SOURCE MATERIAL:
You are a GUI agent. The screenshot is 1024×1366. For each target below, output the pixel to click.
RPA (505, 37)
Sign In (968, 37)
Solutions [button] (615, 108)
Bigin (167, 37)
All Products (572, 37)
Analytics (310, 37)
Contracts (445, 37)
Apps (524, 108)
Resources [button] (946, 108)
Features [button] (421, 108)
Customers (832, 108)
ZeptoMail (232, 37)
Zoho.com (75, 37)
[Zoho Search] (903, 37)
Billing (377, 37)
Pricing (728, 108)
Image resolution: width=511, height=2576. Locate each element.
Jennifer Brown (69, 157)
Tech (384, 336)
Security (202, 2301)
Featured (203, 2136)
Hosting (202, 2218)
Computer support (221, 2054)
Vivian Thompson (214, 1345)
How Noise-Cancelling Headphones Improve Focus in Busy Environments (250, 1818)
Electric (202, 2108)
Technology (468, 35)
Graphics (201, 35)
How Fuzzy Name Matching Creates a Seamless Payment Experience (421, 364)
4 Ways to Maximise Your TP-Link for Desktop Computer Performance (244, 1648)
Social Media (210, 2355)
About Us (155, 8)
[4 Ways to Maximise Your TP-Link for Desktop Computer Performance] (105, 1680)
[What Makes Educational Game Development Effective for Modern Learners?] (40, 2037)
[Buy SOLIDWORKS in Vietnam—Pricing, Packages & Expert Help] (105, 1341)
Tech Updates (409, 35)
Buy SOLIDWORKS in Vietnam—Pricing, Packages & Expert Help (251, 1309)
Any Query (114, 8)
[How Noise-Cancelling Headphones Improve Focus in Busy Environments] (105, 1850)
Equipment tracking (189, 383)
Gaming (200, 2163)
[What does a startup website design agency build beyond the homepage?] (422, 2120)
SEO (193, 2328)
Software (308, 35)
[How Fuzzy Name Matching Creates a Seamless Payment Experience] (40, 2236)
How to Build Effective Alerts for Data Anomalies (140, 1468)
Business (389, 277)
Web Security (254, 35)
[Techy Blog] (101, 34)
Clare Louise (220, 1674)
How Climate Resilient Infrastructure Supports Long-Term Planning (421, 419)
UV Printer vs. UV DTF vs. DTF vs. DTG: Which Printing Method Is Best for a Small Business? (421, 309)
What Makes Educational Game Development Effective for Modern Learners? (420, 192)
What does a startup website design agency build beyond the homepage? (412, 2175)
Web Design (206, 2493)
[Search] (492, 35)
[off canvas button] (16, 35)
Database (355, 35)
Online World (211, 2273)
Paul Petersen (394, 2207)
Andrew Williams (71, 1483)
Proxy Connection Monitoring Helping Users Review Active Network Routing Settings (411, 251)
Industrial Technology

EXERCISE AIM: Could you copy each line in the listing above that includes the word "Environments"?

REPLY:
How Noise-Cancelling Headphones Improve Focus in Busy Environments (250, 1818)
[How Noise-Cancelling Headphones Improve Focus in Busy Environments] (105, 1850)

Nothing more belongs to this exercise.